Efficacy of a centralized, blended electronic, and human intervention to improve direct oral anticoagulant adherence: Smartphones to improve rivaroxaban ADHEREnce in atrial fibrillation (SmartADHERE) a randomized clinical trial.

BACKGROUND

Improving adherence to direct oral anticoagulants (DOAC) is challenging, and simple text messaging reminders have not been effective.

METHODS

SmartADHERE was a randomized trial that tested a personalized digital and human direct oral anticoagulant adherence intervention compared to usual care. Eligibility required age ≥ 18, newly-prescribed (≤90 days) rivaroxaban for atrial fibrillation (AF), 1 of 4 at-risk criteria for nonadherence, and a smartphone. The intervention consisted of combination of a medication management smartphone app, daily app-based reminders, adaptive text messaging, and phone-based counseling for severe nonadherence. The primary outcome was the proportion of days covered by rivaroxaban (PDC) at 6 months. There were 25 U.S. sites, all cardiology and electrophysiology outpatient practices, activated for a target sample size of 378, but the study was terminated by the sponsor prior to reaching target enrollment.

RESULTS

There were 139 participants (age 65±9.6 years, 30% female, median CHADS-VASc score 3 with IQR 2 to 4, mean total medication burden 7.7±4.4).

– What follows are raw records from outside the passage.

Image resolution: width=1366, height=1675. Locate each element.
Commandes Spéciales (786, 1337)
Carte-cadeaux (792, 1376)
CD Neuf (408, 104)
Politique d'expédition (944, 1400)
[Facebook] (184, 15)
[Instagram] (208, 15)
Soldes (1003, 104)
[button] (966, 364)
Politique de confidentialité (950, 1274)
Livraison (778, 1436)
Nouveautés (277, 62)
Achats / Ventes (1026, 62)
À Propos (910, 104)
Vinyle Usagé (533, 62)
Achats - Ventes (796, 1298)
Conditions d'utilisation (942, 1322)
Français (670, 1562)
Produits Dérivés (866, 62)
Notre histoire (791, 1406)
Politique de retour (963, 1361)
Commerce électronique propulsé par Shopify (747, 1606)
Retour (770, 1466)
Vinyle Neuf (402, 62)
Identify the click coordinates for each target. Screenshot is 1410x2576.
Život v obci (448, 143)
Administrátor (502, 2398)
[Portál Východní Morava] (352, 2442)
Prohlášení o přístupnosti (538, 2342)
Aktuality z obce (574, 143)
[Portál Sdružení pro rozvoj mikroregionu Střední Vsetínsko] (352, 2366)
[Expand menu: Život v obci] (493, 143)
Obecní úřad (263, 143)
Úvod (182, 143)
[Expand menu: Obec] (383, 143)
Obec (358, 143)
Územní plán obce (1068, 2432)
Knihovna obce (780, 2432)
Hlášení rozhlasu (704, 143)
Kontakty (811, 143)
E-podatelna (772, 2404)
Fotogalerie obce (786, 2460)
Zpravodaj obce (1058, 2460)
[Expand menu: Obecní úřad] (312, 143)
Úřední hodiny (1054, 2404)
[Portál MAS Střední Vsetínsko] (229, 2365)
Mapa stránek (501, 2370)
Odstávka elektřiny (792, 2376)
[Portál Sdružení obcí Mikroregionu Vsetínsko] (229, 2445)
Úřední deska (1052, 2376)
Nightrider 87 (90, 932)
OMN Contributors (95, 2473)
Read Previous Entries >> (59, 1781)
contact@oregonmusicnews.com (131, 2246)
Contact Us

DOAC adherence was high in both arms with no difference in the primary outcome (PDC 0.86±0.25 intervention vs 0.88±0.25 control, p=0.62) or in secondary outcomes including PDC ≥ 0.80 and medication persistence. Per protocol analyses had similar results. Because of the high overall PDC, the likelihood to answer the primary hypothesis was only 51% even if target enrollment were achieved. There were no study-related adverse events.

CONCLUSIONS

The use of a centralized digital and human adherence intervention was feasible across multiple sites. Overall adherence was much higher than expected despite prescreening for at-risk individuals. SmartADHERE illustrates the challenges of trials of behavioral and technology interventions, where enrollment itself may lead to selection bias or treatment effects. Pragmatic study designs, such as cluster randomization or stepped-wedge implementation, should be considered to improve enrollment and generalizability.